Поливанов был вызван в Москву 1926 году из Средней Азии тогдашним руководителем РАНИОНа (Российская ассоциация научно-исследовательских институтов общественных наук) академиком Фриче. Через два с небольшим года, в 1929 году, в Комакадемии, руководимой Покровским, с которым, как мы видели, Марр был очень дружен, Поливанов выступил с разгромным и тщательно аргументированным докладом по поводу «нового учения». Без всякого сомнения, это была заранее подготовленная акция. Самым интересным было то, что Поливанов своим выступлением фактически попытался перехватить у Марра главенство в «марксистском» языкознании. Но, в отличие от Марра, он не стал огульно отрицать все предыдущие достижения «буржуазной» компаративистики, а, напротив, рассматривал ее достижения как плодотворный подготовительный этап к лингвистике «марксистской». Конечно же, он отрицал четырехэлементный анализ и большинство залихватских формулировок и характеристик Марра. Но если смотреть из сегодняшнего дня, то без труда обнаруживается, — в главном взгляды Поливанова и Марра не противоречили друг другу, а, напротив, имели много общего. Так же как Марр, Поливанов говорил о рождении речи в результате социальной коммуникации, которая необходима «для связанного кооперативными потребностями коллектива»[239]

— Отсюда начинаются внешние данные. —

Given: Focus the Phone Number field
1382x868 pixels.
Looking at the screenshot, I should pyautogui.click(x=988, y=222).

. Как и Марр, он рассматривал речь в качестве одного из «видов трудовой деятельности»[240]. Применяя более корректную терминологию, Поливанов говорил не о «схождении» и «расхождении» языков, а о процессах «гибридизации» и «метисизации» языков, «типичных для эпох товарного хозяйства», что, по сути, одно и то же[241]. Признавая заслуги компаративистики, он также говорил о том, что она оставила за бортом социолингвистические проблемы. Более осторожно, но и он говорил о необходимости изучения семантических сдвигов, происходящих в революционные эпохи[242]. Короче говоря, Поливанов трезво и обстоятельно попытался навести мосты между европейской наукой и наукой советской. Свое кредо он выразил так: «Работа над созданием марксистского языкознания должна выражаться не в виде похоронного шествия над гробом естественно-исторической лингвистики, а в построении новых лингвистических дисциплин на том фундаменте бесспорных фактов и положений, которые даны лингвистикой как естественно-исторической дисциплиной»[243]. Но именно это и не получило официальной поддержки. Организованным большинством выступавших (включая Фриче) идеи Поливанова были отвергнуты, его подвергли остракизму, и он был вынужден вернуться в Среднюю Азию[244]. В 1938 году Поливанов погиб в сталинских застенках, но ни марристы, ни, конечно, сам покойный Марр не имели никакого отношения к его гибели[245]. Я не исключаю того, что тогдашним руководителям-сталинистам не понравился не только научный академизм одного из талантливых советских лингвистов, но и то, что в 1917–1918 годах Поливанов в качестве переводчика принимал участие в издании тайных договоров царской дипломатии, осуществлявшихся по инициативе Троцкого и при участии знаменитого матроса Маркина. Вступив в партию в 1919 году, он был исключен во время сталинских чисток. После разгрома марризма и смерти Сталина имя Поливанова вернулось в советскую науку. Марр в «поливановской» дискуссии официально не участвовал, но он, без сомнения, пристально следил за ее ходом: в архиве Марра сохранилась стенограмма этого мероприятия.